Data for analysis
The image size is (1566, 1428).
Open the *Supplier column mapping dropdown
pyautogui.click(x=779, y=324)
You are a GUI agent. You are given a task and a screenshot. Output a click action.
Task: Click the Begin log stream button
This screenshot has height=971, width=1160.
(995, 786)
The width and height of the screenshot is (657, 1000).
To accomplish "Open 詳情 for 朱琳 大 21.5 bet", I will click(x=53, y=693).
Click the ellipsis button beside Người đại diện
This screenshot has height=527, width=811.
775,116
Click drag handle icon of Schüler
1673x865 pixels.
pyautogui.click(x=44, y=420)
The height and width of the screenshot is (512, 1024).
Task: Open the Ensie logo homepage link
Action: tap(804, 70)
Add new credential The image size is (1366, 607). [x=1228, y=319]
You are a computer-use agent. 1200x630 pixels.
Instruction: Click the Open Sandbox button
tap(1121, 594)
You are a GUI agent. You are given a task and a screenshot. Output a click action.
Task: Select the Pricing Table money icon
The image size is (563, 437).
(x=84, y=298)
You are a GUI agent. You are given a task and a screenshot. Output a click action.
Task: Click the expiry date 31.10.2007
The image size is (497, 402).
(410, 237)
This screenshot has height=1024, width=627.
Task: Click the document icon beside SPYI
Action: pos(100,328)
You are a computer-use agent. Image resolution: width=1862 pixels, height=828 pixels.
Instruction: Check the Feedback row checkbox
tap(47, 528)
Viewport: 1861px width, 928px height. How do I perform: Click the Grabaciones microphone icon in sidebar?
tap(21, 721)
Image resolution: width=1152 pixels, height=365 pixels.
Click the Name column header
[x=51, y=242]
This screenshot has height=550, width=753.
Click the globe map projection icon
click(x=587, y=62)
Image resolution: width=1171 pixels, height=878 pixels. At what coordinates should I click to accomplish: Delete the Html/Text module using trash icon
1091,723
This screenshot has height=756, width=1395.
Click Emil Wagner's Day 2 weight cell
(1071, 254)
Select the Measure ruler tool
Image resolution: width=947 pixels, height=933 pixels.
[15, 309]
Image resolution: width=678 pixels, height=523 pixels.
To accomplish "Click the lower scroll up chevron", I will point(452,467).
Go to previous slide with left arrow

Task brief
Copy out each line of the listing that contains the word "will".

Task result
To accomplish "Open 詳情 for 朱琳 大 21.5 bet", I will click(x=53, y=693).
To accomplish "Click the lower scroll up chevron", I will point(452,467).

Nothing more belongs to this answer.